The primary aim of this study is to examine how different assumptions regarding measurement errors affect parameter estimates in virus inactivation models by comparing linear and non-linear least-squares model fitting approaches to the GLUE methodology. Secondly, a full-factorial design experiment was carried out to assess how virus inactivation at cold temperatures (4 °C) is influenced by ionic strength (IS) and dissolved organic carbon (DOC). To the authors’ knowledge, this is the first study where uncertainty in microbial data has been explicitly accounted for in the fitting of virus inactivation models using the GLUE methodology. Results of this study will be useful for water managers who rely on virus inactivation mechanisms in groundwater as a means for treating waters contaminated with virus. This study is also intended to provide experimenters with an introduction to GLUE as an alternative method for estimating parameter and prediction uncertainties for models describing virus inactivation in water.

Materials and methods

A series of static batch inactivation experiments was conducted to test the effects of ionic strength IS and DOC on the inactivation of bacteriophage MS2 at 4 °C. Water and sand was gathered from a facility producing drinking water through MAR in Uppsala, Sweden as a means to examine how changes in water chemistry may affect virus inactivation during winter months. Experimental data was fit with two mathematical models of virus inactivation: one which describes the rate of virus inactivation as constant and another which describes the rate of virus inactivation as time-dependent.

Study site

Water samples used for the batch virus inactivation experiments were characteristic of water used at the Tunåsen MAR scheme in Uppsala, Sweden. Uppsala’s drinking water is taken from a confined esker aquifer filled with glacial sand and gravel deposits. The aquifer itself is a part of the Uppsala Esker formation, a 200-km-long glaciofluvial sedimentary deposit with an average width of 1.3 km (Morosini 1989). Groundwater levels are maintained through the artificial infiltration of surface water into the aquifer at a number of locations using basin infiltration methods; for a detailed description of MAR through basin infiltration consult Bouwer (2002). Surface water for infiltration at Tunåsen is taken from the nearby Fyris River and pumped through a fast-sand filter before being infiltrated. Groundwater is extracted from the esker ∼2 km away from the Tunåsen infiltration basins after being in the ground for about 90–110 days (Bergström 1986). Water for this study was sampled during the winter of 2014/2015. All of the water for the experiments was taken from the Tunåsen MAR scheme after passage through the fast-sand filter but before being pumped into the infiltration basins. The average winter (Nov.–Feb.) temperature of the water used for infiltration is 1.5 °C (Sveriges lantbruksuniversitet 2015).

Water

Water for the experiment was collected from the Tunåsen flow-division chamber prior to infiltration into the sand basins. The water was filtered twice; first through 1.6 μm to remove large particulates then through 0.45 μm to remove particulate organic matter and stored in a dark room at 4 °C. The filtered water was analyzed for its chemistry. Chemical characteristics for the water were F: 0.4 mg/L; Cl: 1

4 mg/L; NO3 : 5 mg/L; Na+: 10 mg/L; Ca+: 73 mg/L; Mg2+: 6 mg/L; Fe2+: 0.2 mg/L; DOC: 17 mg/L; HCO3 : 170 mg/L; color: 100 mg/L Pt; conductivity: 41 mS/m @25 °C; pH: 8.0. Ionic-strength of the water was estimated to be 7 mM using the concentrations of the aforementioned measured ions with the exception of Fe2+. The pH of the water equilibrated with the CO2 in the atmosphere and the HCO3− in the water at pH 8.0 as a result of the handling of the water; the pH of the water was not adjusted back to its original near neutral pH in order to reduce the effects of adsorption during the batch experiments.

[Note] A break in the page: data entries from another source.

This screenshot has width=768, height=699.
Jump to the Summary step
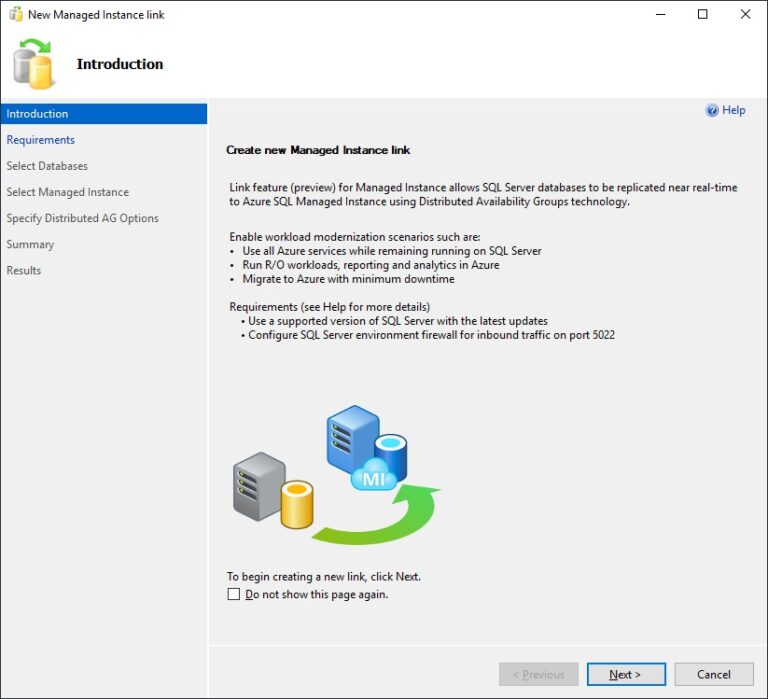click(30, 244)
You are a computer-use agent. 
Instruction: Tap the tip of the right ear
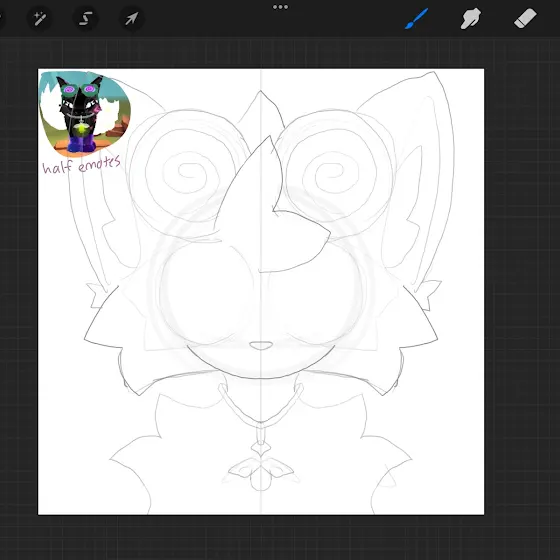click(433, 73)
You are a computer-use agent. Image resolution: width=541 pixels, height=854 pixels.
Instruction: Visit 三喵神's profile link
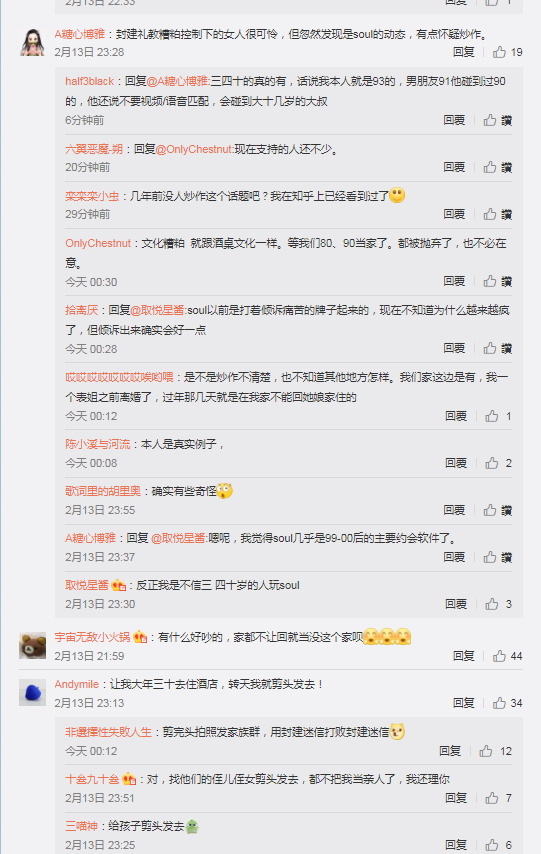(81, 826)
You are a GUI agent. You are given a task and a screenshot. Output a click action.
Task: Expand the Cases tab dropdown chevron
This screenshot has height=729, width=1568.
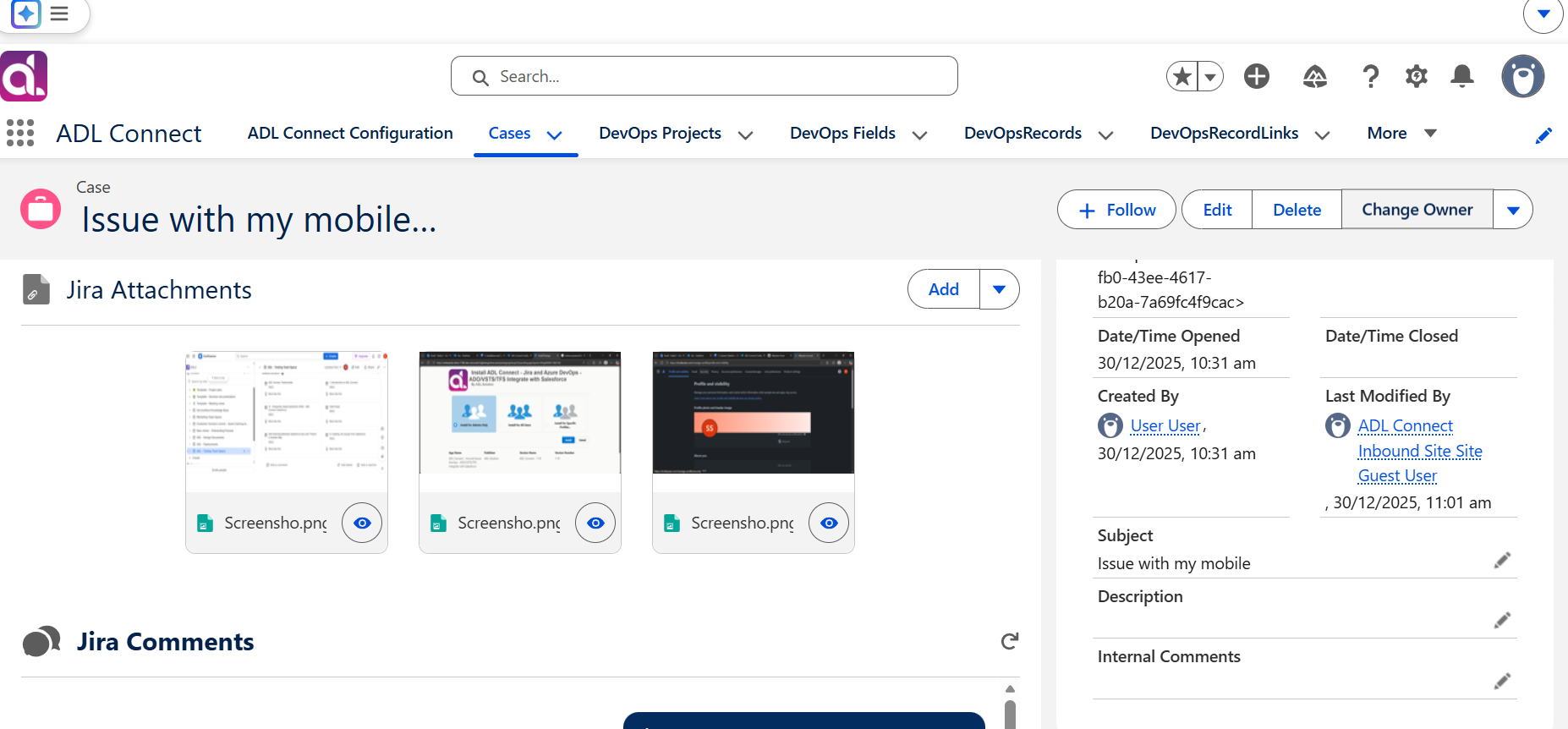point(555,134)
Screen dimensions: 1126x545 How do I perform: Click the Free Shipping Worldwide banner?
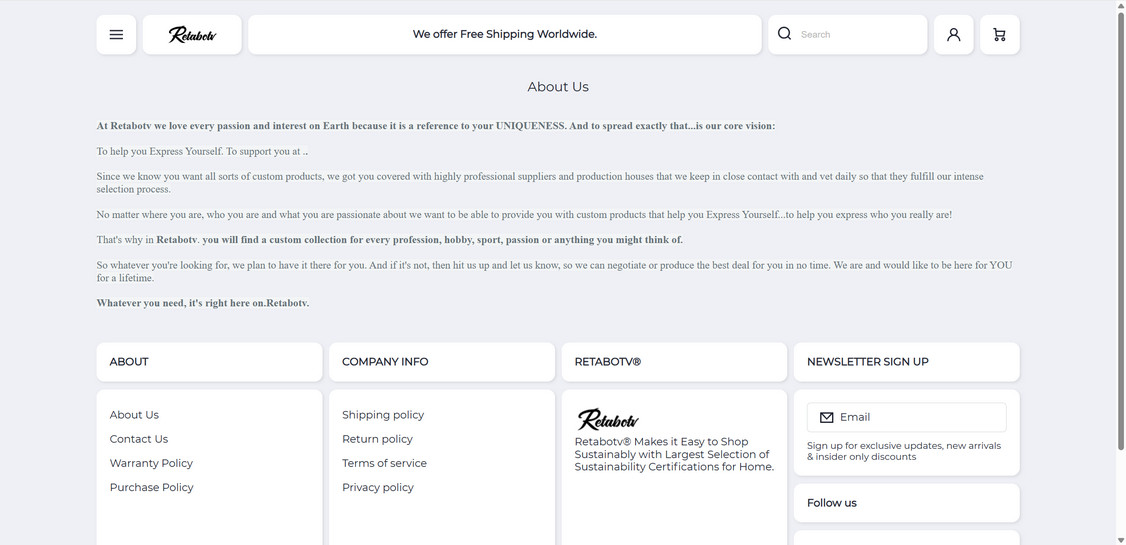pos(505,35)
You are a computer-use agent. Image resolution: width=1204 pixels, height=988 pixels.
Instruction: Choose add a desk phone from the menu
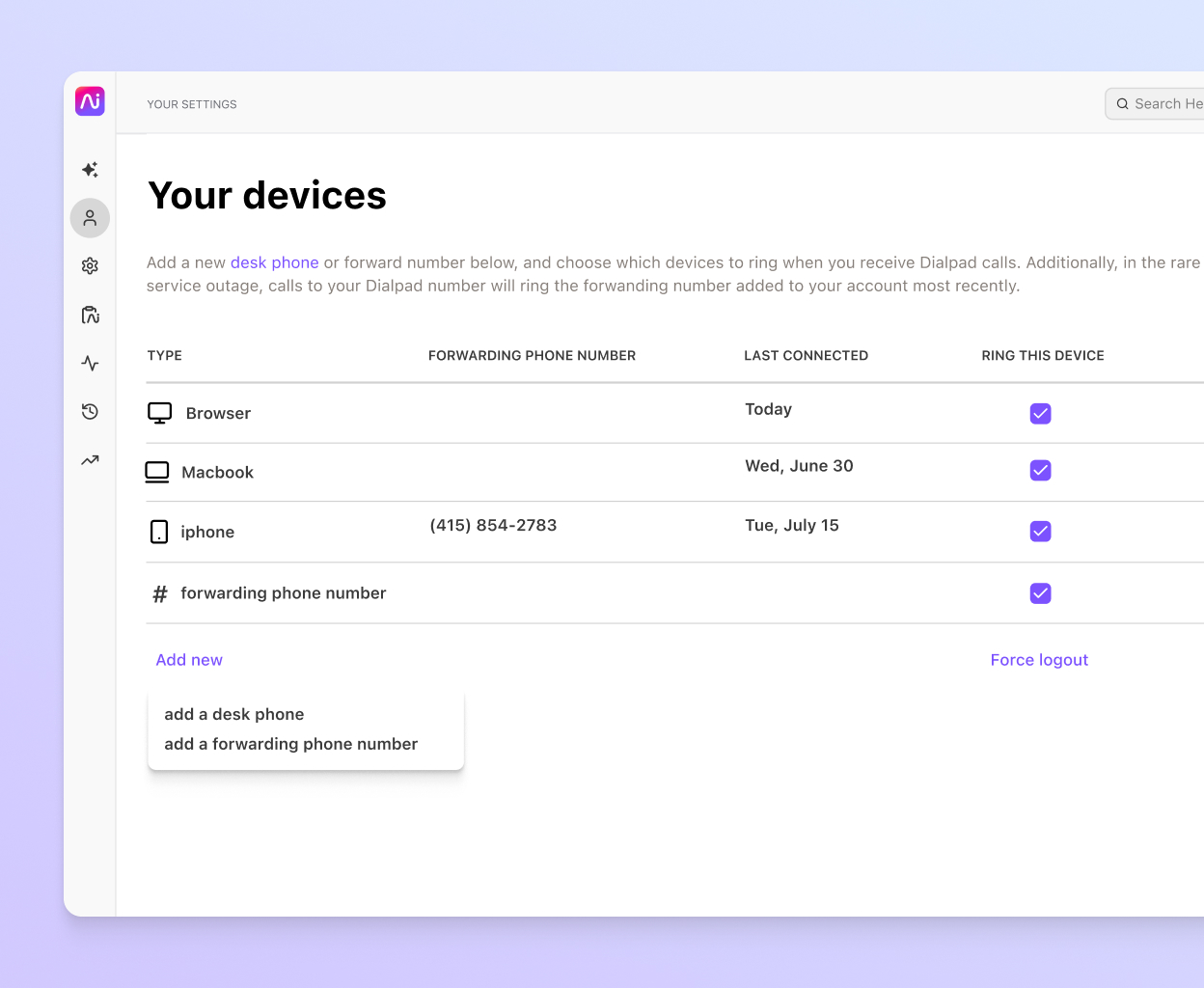pyautogui.click(x=234, y=714)
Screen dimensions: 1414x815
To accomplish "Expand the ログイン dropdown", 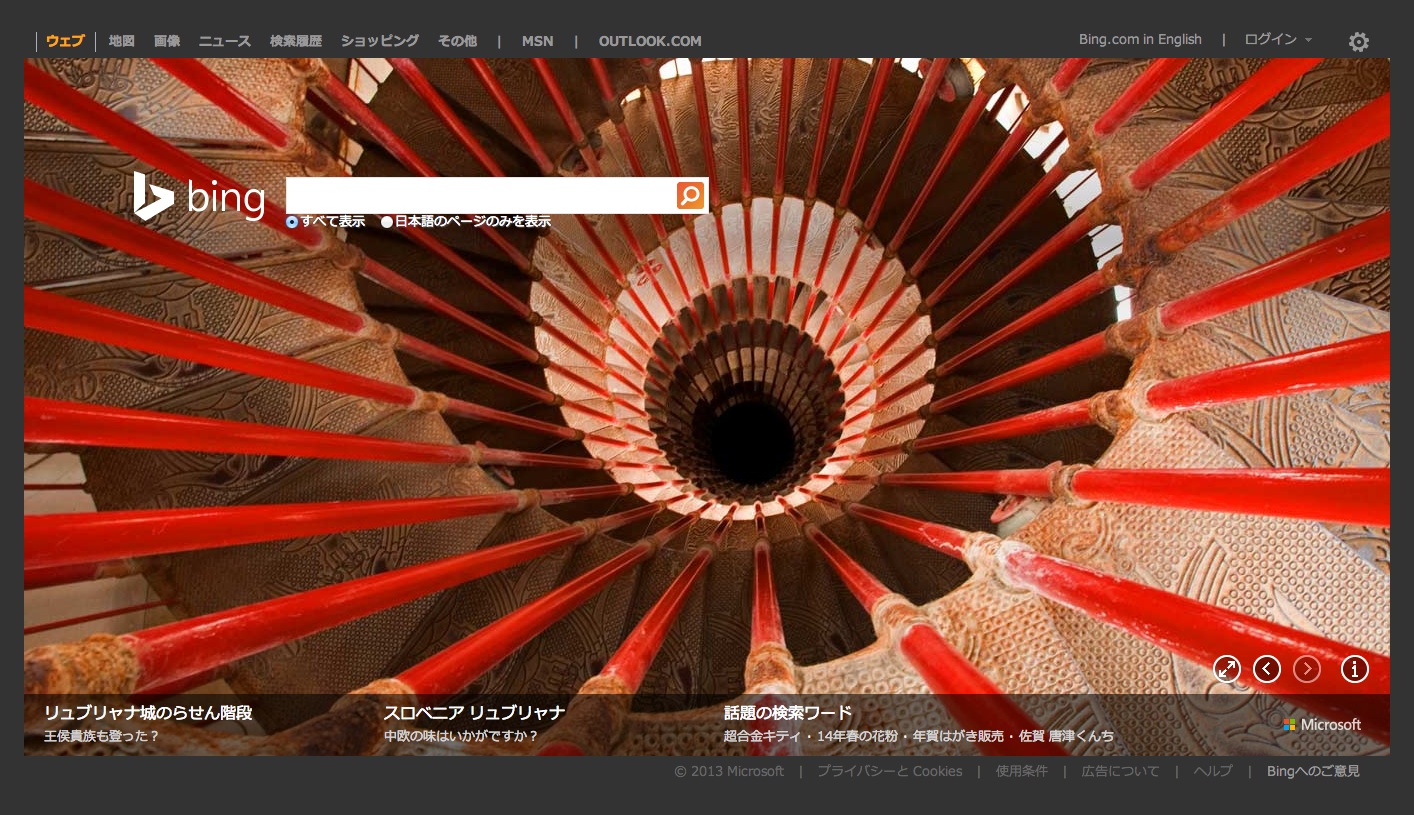I will pyautogui.click(x=1277, y=40).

Four distinct aqueous solutions were required for the experiment representing every combination of a high and low level of IS and DOC. Each solution was prepared in individual 1-L glass bottles. The IS of the water was adjusted through the addition of NaCl. For the two solutions with a high IS 100 mg of NaCl were added to 1 L of water and vigorously shaken for 30 s. The DOC concentration of the water was adjusted through the addition of Nordic Reservoir natural organic matter (NOM; IHSS Cat. No. 1R108N (IHSS 2011). For the two solutions with a high DOC water preparation was done in five, 200-ml Erlenmeyer flasks. 10 mg of Nordic Reservoir NOM was added to each flask, totaling 50 mg in 1 L, and flasks were agitated at 140 RPM for 20 h at room temperature. Solutions were then filtered through a 0.45-μm filter to remove particulate organic matter and then poured into 1-L glass jars. For the high IS, high DOC solution the water was prepared with the Nordic Reservoir NOM prior to the addition of NaCl. The original water was used as the low IS, low DOC solution. The DOC of the water was measured with Sievers 900 Portable TOC Analyzer (General Electric). The IS of the water was estimated using the concentrations of the measured ions for the raw water plus the additional NaCl. The characteristics of each solution along with the average winter values for the infiltrating water are presented in Table 1. Low levels of IS and DOC are consistent with those during average winter conditions of the water at the Tunåsen infiltration scheme and high levels are just under the maximum observed values. The addition of the Nordic Reservoir NOM resulted in a 2–3 μS/cm increase in the conductivity of the water, most likely as a result of the ash content of the NOM; however, this was not taken into account when estimating the ionic-strength of the solutions containing Nordic Reservoir NOM as no information was given in regards to the mineral composition of the ash. Nevertheless, this was deemed insignificant in regards to the estimation of the ionic strength of these solutions as the increase in conductivity was only 3–7% in response to the addition of the NOM.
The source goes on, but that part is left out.